A weakness in our study is that the screening was selective rather than universal; therefore, some cases of abnormal glucose tolerance were inevitably missed. However, screening of low risk women for GDM is likely to have only missed 0.5-0.6% of cases, particularly in a white European population (16). Also, all women in our study were screened with a diagnostic OGTT, rather than as a two step process starting with 50 g glucose loads, which improves diagnostic specificity (17).
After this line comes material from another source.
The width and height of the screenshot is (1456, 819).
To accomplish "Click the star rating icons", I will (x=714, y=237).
Another weakness in our study was that we were not able to control for other risk factors for GDM in our analysis.
Outside pregnancy, it has been reported that the association between obesity and health conditions generally may be overestimated if self-reported BMI is used (18). In particular, misclassification due to underreporting BMI levels results in an exaggerated association between obesity and type 2 diabetes mellitus (19). A Canadian analysis based on a sample of 2667 respondents revealed that for diabetes, hypertension and cardiac disease, the odds ratio for the overweight and obese categories were substantially higher for models based on self-reported values rather than those based on measured ones (13). For example, based on self-reported BMI the adjusted odds ratio for diabetes was 3.2 in Class 1 obesity and 11.8 in Class 2 and 3 obesity. However, when based on measured BMI, the adjusted odds ratio for diabetes was lower at 2.2 in Class 1 obesity and 7.0 in Class 2 and 3 obesity (13). If subjects are 1-3 kg/m2 above the BMI cut-off for the obese category on measurement are categorised as overweight due to under-reporting of BMI, this may potentially lead to an exaggeration of risk in the Class 1 obesity BMI groups because subjects with a BMI ≥33.0 kg/m2 are over presented.
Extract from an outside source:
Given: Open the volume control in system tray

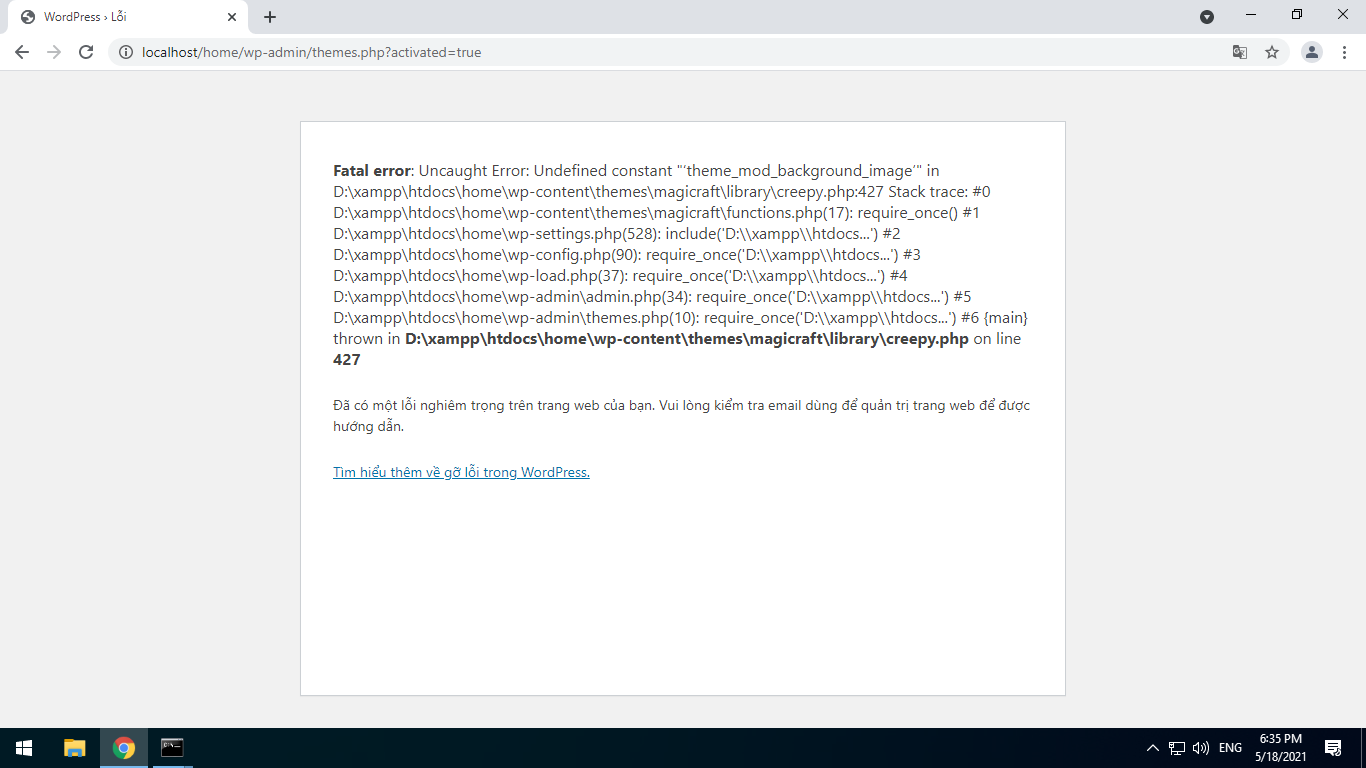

Previous studies on GDM and the risk of obesity often used prepregnancy BMI (1). However, half of pregnancies are unintended and this is a potential source of bias. We used digital measurements of maternal BMI in the first trimester of pregnancy. Contrary to previous studies, we have recently reported that maternal weight or adiposity on average does not change in the first trimester (20). Moreover, the early ultrasound dating of pregnancy in our study means that the timing of measurements, including the OGTT, was standardized by gestational age. Analysis of the risk of GDM by BMI centiles suggests that the risk starts to escalate above the 90th centile (a measured BMI ≥33.1 kg/m2). The recent meta-analysis used the midpoint for each BMI category which may also have led to imprecision about the true mean BMI within any category and thus, an overestimation of the true relationship between GDM and, for example, Class 1 maternal obesity (1).
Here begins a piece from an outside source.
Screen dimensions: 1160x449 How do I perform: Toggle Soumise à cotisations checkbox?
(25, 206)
Our findings show that the current practices on selective screening for GDM based on BMI need to be re-evaluated. The accurate calculation of BMI means that women who should be screened for GDM should not be missed, and thus, potential adverse lifelong consequences of GDM for the woman and her offspring can be avoided. Increasing the cut-off point for screening from ≥30.0 to ≥33.0 kg/m2 can substantially reduce the number of screening tests, may avoid unnecessary obstetric interventions and may reduce maternal anxiety. To our knowledge, this is the first study that examined the risk of GDM based on BMI centiles as well as BMI category and further studies are required to confirm our results in a population where other confounding variables for GDM are controlled.
The authors have no potential conflicts of interest to disclose.